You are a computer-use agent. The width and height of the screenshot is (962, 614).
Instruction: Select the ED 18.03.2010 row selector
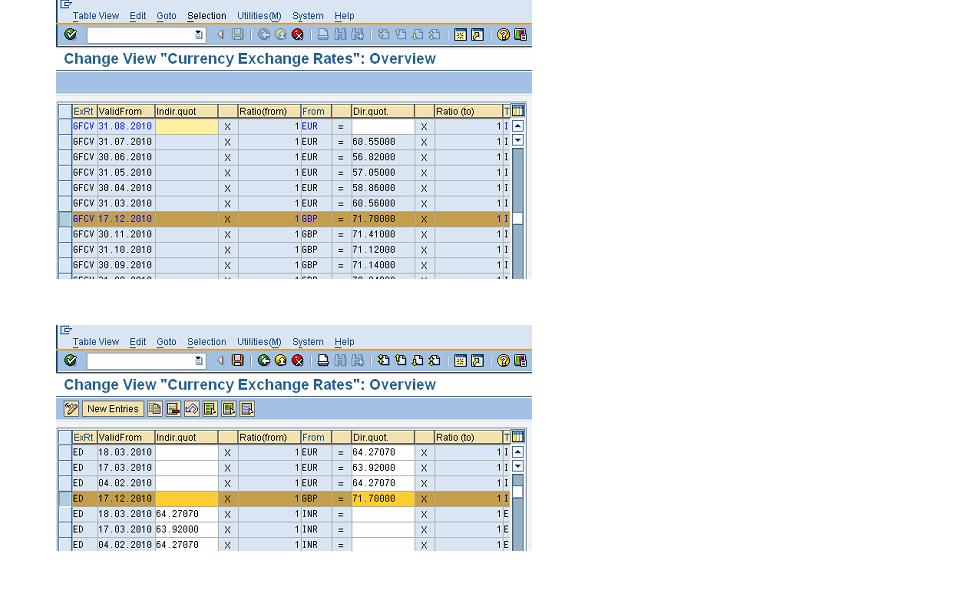66,452
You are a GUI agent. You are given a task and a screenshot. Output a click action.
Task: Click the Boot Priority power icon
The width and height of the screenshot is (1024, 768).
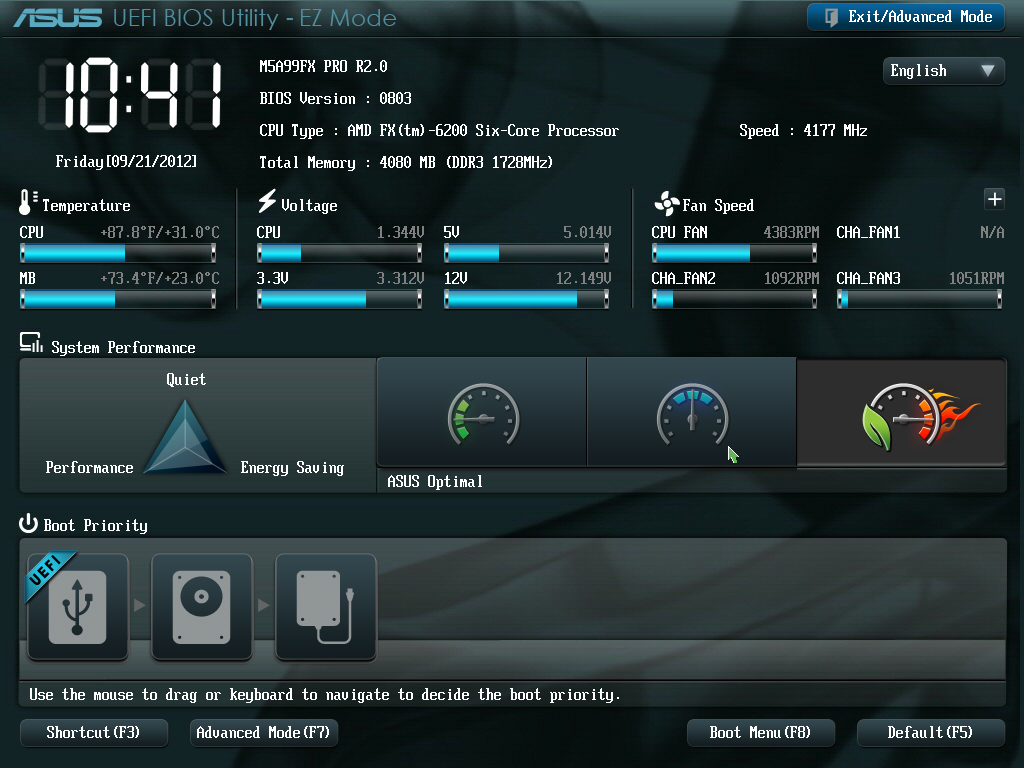point(28,525)
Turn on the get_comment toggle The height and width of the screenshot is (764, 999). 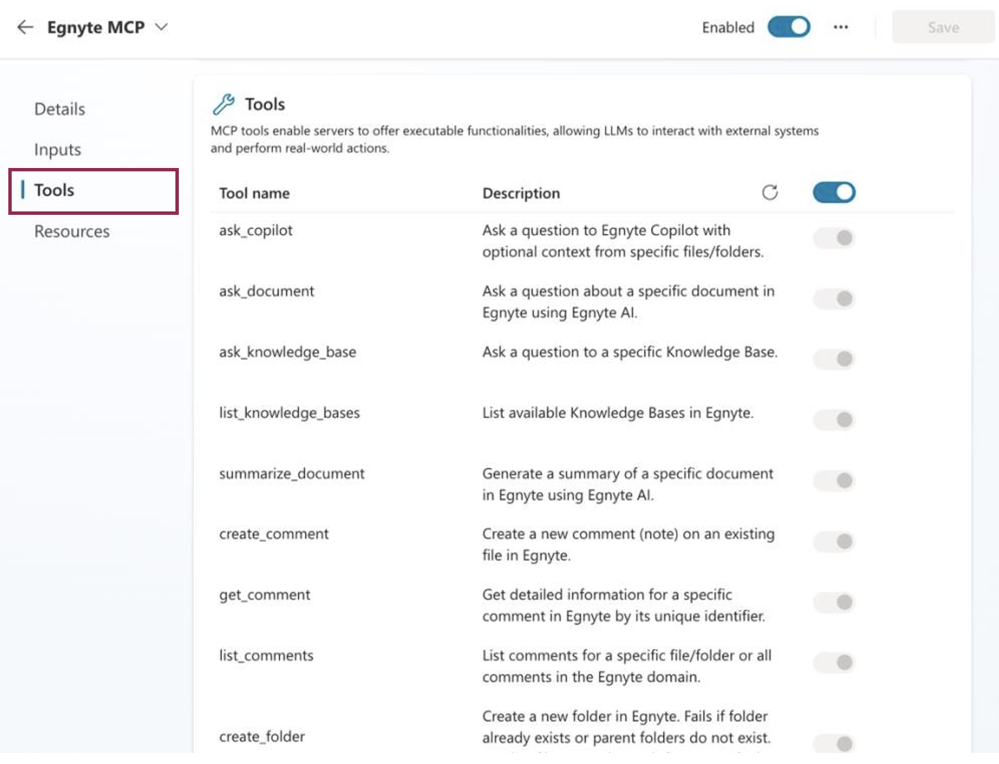coord(833,602)
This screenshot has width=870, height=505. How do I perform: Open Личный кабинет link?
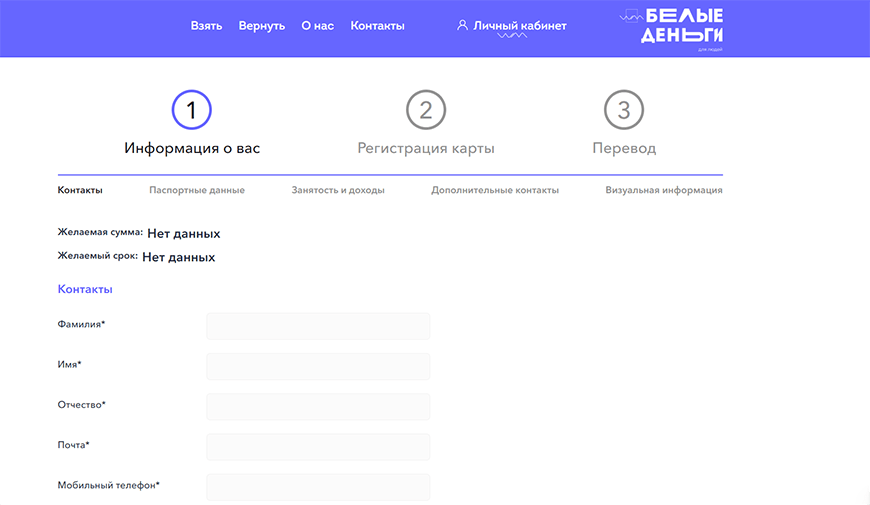coord(519,26)
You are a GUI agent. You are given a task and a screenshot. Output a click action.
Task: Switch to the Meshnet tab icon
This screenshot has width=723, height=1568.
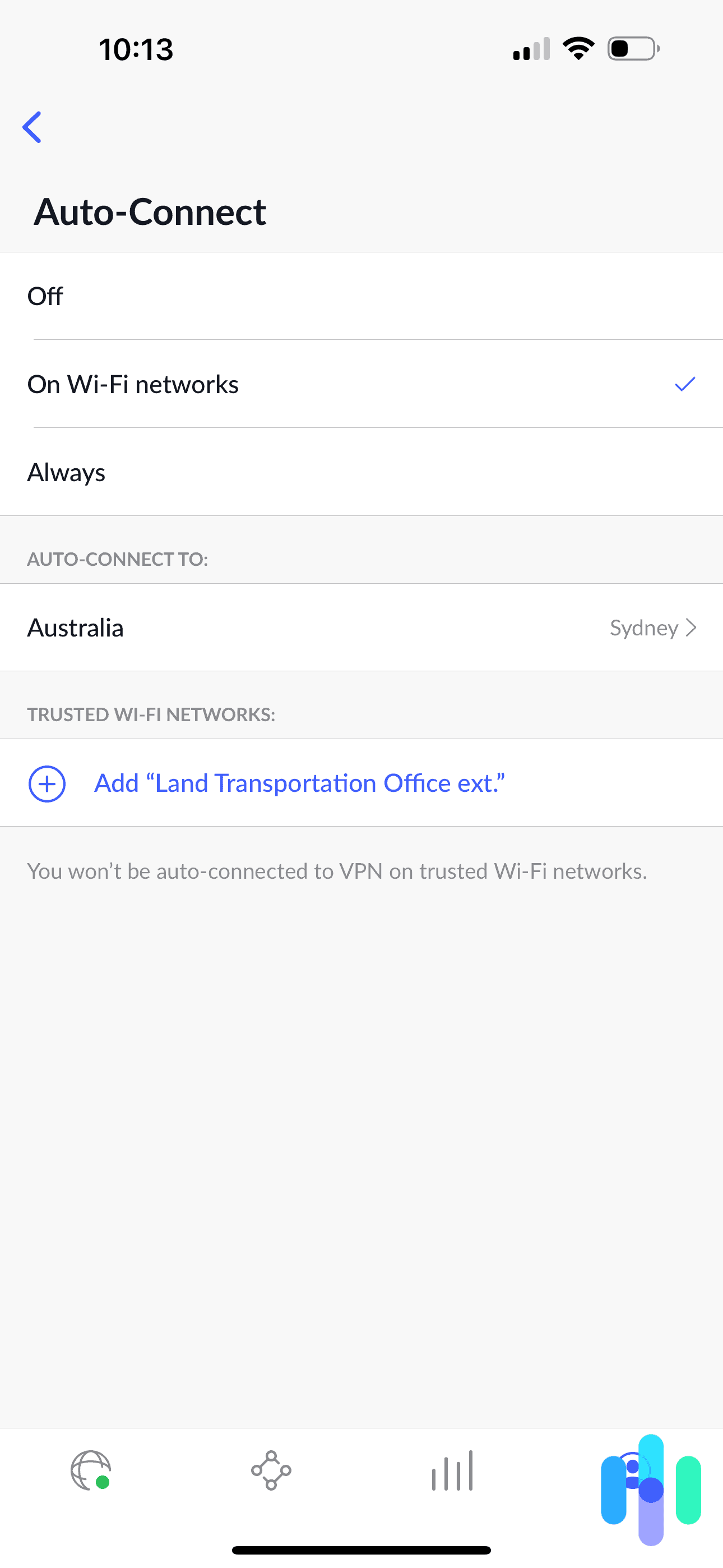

## YOUR INSTRUCTIONS
Examine the listing and say how many of its lines contain the string "icon". Give the number alone.

## TASK RESULT
2